O Conselho Municipal da cidade de Maputo (CMCM) vai passar, em breve, a licenciar os condutores de veículos de tracção manual, vulgo tchovas. Estes passarão a ter limitação de circulação, que irá acontecer das quatro às dezoito horas.

Para tal, foi aprovada, esta quinta-feira, pela Assembleia Municipal da Cidade de Maputo, a postura de Veículos de Tracção Manual da Resolução n. 33/2005, de 21 de Setembro, que prevê: a obrigatoriedade do registo do veículo, que o detentor deverá ter um livrete e uma matrícula.

Segundo o Vereador de Mobilidade, Transportes e Trânsito do CMCM, José Nichols, para fins comerciais, será necessário que o veículo tenha uma cobertura para proteger os produtos, se for para carga, o mesmo deverá ter uma lona ou uma rede, para que os produtos não caiam no chão e não sujem a via.

“Para obter a licença, o condutor deverá pagar algumas taxas ao município, são 1.500 meticais e essa licença tem validade de dois anos e para renovar, irá pagar 750 meticais, também por um período de dois anos”, avançou.

O vereador apontou que quem não observar os requisitos, será multado com valores que variam entre 2.500 a 5.000 meticais.

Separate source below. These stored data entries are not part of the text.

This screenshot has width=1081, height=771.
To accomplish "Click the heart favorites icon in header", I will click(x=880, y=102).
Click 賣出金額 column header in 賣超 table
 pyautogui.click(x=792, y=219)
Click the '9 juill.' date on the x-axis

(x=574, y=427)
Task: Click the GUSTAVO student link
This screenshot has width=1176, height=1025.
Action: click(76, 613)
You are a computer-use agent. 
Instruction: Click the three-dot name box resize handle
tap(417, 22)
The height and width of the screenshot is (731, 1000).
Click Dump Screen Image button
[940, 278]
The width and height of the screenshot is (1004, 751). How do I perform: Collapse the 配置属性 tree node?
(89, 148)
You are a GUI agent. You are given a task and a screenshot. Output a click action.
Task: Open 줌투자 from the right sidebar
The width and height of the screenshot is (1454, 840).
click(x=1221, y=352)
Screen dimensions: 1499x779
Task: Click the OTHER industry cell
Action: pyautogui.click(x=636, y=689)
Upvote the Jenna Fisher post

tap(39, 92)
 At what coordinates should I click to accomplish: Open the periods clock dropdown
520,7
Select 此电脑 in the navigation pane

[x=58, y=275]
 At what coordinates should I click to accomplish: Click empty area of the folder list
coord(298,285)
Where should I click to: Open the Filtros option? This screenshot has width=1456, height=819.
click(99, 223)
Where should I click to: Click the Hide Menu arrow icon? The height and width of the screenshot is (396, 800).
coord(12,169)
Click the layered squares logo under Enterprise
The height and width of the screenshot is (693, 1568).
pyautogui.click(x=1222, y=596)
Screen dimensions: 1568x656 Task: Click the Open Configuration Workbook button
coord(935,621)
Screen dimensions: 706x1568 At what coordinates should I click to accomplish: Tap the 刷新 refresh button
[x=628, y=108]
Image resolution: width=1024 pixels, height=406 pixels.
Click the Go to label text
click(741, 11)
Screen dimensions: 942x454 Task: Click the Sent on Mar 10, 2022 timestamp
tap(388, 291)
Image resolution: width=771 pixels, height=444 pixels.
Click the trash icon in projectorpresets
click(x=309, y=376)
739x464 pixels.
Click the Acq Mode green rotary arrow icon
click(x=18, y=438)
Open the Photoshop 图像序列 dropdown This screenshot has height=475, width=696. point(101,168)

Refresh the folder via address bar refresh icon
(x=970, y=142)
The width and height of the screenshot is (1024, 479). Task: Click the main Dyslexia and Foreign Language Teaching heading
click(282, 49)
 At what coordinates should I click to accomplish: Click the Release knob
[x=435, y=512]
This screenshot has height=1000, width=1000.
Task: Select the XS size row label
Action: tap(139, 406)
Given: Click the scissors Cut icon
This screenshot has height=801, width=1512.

“A postura tem algumas limitações; será permitida apenas a circulação entre as quatro da manhã e as dezoito horas, porque, como esses veículos não têm iluminação, pode constituir um risco circular de noite ou em zonas com pouca iluminação. Outra limitação é que apenas poderão circular no distrito kampfumo, os veículos com licença comercial”.

Para os condutores desses veículos, a iniciativa é louvável, mas reclamam dos valores.

Mateus Fernando, operador de tchova há 15 anos na praça da Juventude em Magoanine, conta que, por causa da pandemia, o trabalho já não é rentável e há dias em que não consegue trabalho, o que irá dificultar o pagamento da taxa e propõe o valor de 250 meticais.

São veículos que estão por todo o lado, mas não se sabe, ao certo, quantos são e como será feito o processo do seu registo. A norma ainda não entrou em vigor, e os munícipes terão até cinco meses, para regularizar a situação.